Comments on the proposal are due by the later of 60 days following publication of the proposing release on the SEC’s website or 30 days following publication of the proposing release in the Federal Register, meaning that comments will be due no earlier than September 12, 2022. As the amendments are proposed rather than final rules, companies currently receiving shareholder proposals should continue to analyze those proposals under the existing rules.

Background

Pursuant to Rule 14a-8, a company must include a shareholder proposal in the company’s proxy materials unless the proposal falls under any one of thirteen substantive bases for exclusion or the proponent or proposal fails to satisfy the eligibility or procedural requirements of the rule. When a company intends to exclude a shareholder proposal from its proxy materials, the company typically requests no-action relief from the Staff of the SEC’s Division of Corporation Finance (Staff).

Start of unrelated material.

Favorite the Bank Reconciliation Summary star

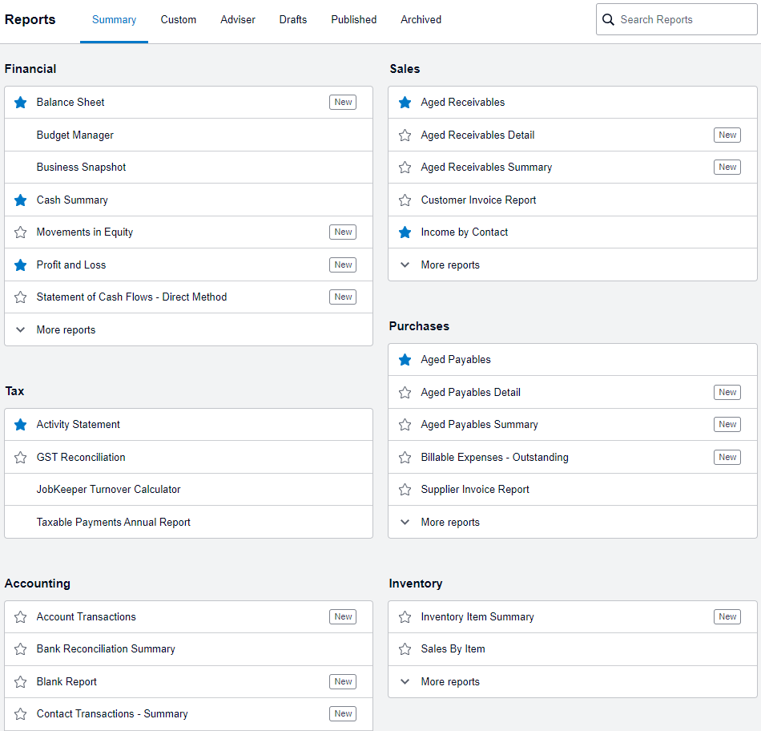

As described in our earlier post, the Staff took a number of positions during the 2022 proxy season that overturned long-standing no-action letter precedent. The proposed amendments would codify some of those positions and narrow three of the substantive bases available to companies to exclude proposals.

Proposed Amendments

Substantial Implementation: Currently, Rule 14a-8(i)(10) allows a company to exclude a shareholder proposal that “the company has already substantially implemented.” In determining whether a proposal has been substantially implemented, the Staff assesses whether a company’s particular policies, practices and procedures “compare favorably” with the guidelines of the proposal. The Staff also considers whether the company has addressed the proposal’s underlying concerns and whether the essential objectives of the proposal have been met. Historically, a proposal could be excluded on the basis of substantial implementation even if a company had not implemented all of the proposal’s requested elements.

In contrast, prior to 1983, exclusion was available only when a company had “fully effected” the proposal. In a number of instances in the 2022 proxy season, the Staff appeared to apply a test closer to “total implementation” than “substantial implementation.”

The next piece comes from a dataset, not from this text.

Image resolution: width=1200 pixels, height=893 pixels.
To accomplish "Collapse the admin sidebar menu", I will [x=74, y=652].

The proposed amendment would provide that a company may exclude a proposal as substantially implemented “[i]f the company has already implemented the essential elements of the proposal.” In particular, the proposing release notes that the proposed amendment would permit a shareholder proposal to be excluded as substantially implemented only if the company has implemented all of its essential elements.

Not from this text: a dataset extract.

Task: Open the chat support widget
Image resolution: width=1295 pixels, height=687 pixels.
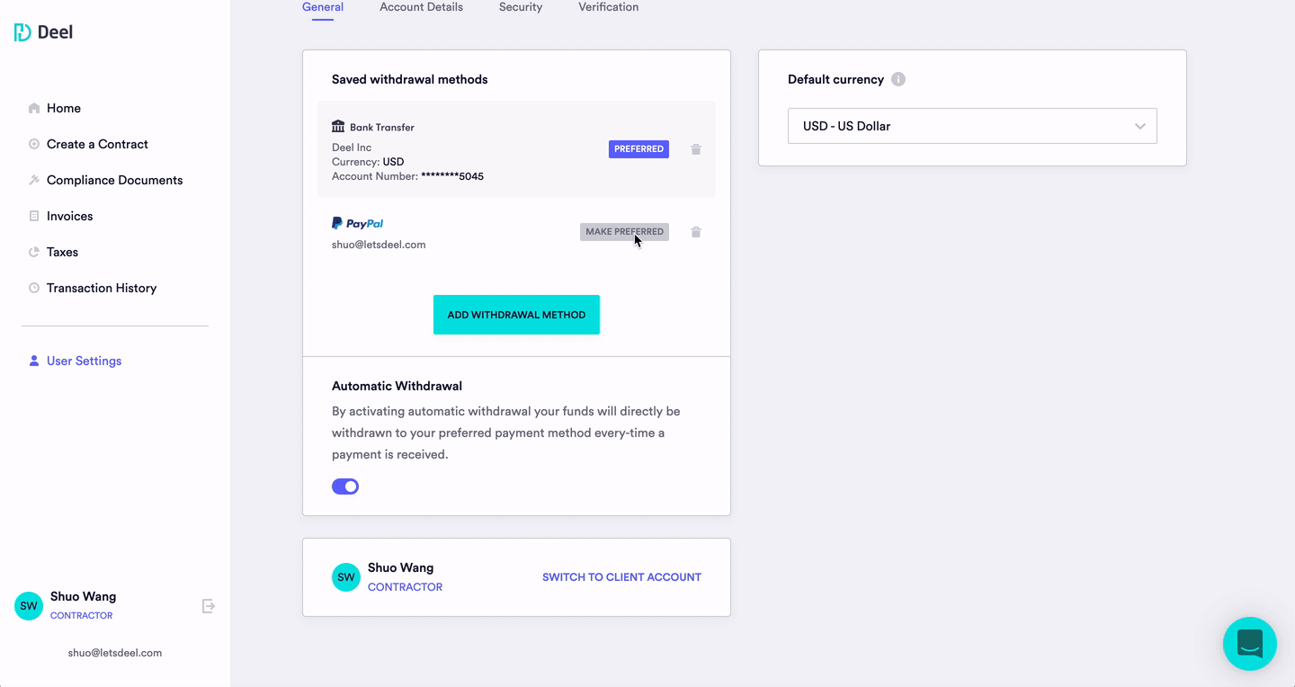Action: point(1250,644)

In addition, the proposing release states that “the degree of specificity of the proposal and any of its stated primary objectives” would guide the determination of which elements of a proposal are “essential elements” (with the caveat that as the proponent identifies more elements, each becomes less essential).

Illustrating the difference in approach from the current rule, the proposing release notes that the Staff historically found that proposals seeking the adoption of proxy access provisions that allowed an unlimited number of shareholders who collectively have owned 3% of the company’s outstanding common stock for three years to nominate up to 25% of the company’s directors have been deemed substantially implemented where the company adopted a proxy access bylaw allowing a shareholder or group of up to 20 shareholders owning three 3% of its common stock continuously for three years to nominate up to 20% of the board. Under the proposed amendment (as well as no-action letters in the 2022 proxy season), inclusion of a proxy access aggregation limit would preclude a finding of substantial implementation. Another illustration provided in the proposing release indicates that, in certain circumstances, a proposal seeking a report from a company’s board of directors may not be substantially implemented if the report comes from company management.

Duplication: Currently, Rule 14a-8(i)(11) provides that a company may exclude a shareholder proposal if the proposal “substantially duplicates another proposal previously submitted to the company by another proponent that will be included in the company’s proxy materials for the same meeting.” As the SEC explained when it adopted the exclusion in 1976, “[t]he purpose of the provision is to eliminate the possibility of shareholders having to consider two or more substantially identical proposals submitted to an issuer by proponents acting independently of each other.”

In evaluating whether proposals are substantially duplicative under Rule 14a-8(i)(11), the Staff historically has considered whether the proposals share the same “principal thrust” or “principal focus.” Proposals that differ in terms or scope may nevertheless be deemed substantially duplicative if the principal thrust or focus is the same.

The proposed amendment would specify that a proposal “substantially duplicates” another proposal previously submitted for the same shareholder meeting if it “addresses the same subject matter and seeks the same objective by the same means.”

As described in the proposing release, the amendment would “facilitate the consideration at the same shareholder meeting of multiple shareholder proposals that present different means to address a particular issue.”

At the same time, the proposing release recognizes that the proposed amendment could result in shareholder confusion and create implementation challenges for companies if shareholders approve multiple similar, but not duplicative, proposals.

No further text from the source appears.